Depending on the data's size and complexity, we usually guarantee a 95% conversion rate, i.e. that 95% of the entries will be fully converted. Due to the difficult nature of automatically converting large amounts of complex data, the remaining 5% of entries unfortunately usually needs to be entered manually by the customer (e.g. by copy-and-paste, field by field). If desired, we can also quote for doing the last 5% of "manual" entries as a separate, additional job. Otherwise, the list of 5% “failed entries” will be provided to the customer.
We usually make a ‘best effort’ attempt to parse more than 95% of the data, depending on the available time and budget and other resources; however this can not be guaranteed.
For data that is already reasonably well-structured, we may be able to guarantee a 100% import. We can determine this prior to quoting when analysing the data.

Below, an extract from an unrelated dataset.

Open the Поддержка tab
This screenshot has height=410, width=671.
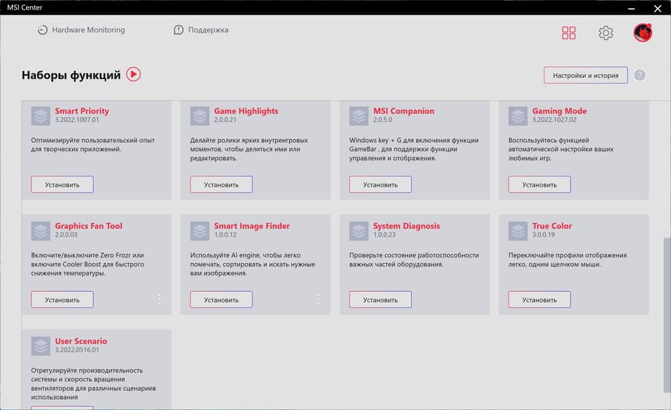click(x=201, y=30)
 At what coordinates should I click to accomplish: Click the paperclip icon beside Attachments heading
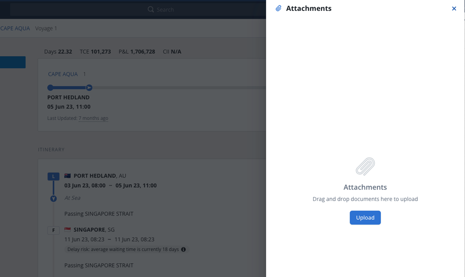pos(278,8)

In order to estimate the costs involved in doing a data conversion, we must be provided with a sizeable sample of the data in order to study it. It is crucial that the sample of data be representative (in terms of structure, appearance and consistency) of the full data set – otherwise, we cannot prepare an accurate estimate, and will not be able to guarantee the percentage of successfully imported entries beyond those provided in the initial sample used to prepare the estimate. We can thus only really guarantee a particular percentage success rate if we receive all of the data to be converted, in its final form, in advance – thus ideally, the entire set of data should be provided to us in order to prepare an accurate quotation.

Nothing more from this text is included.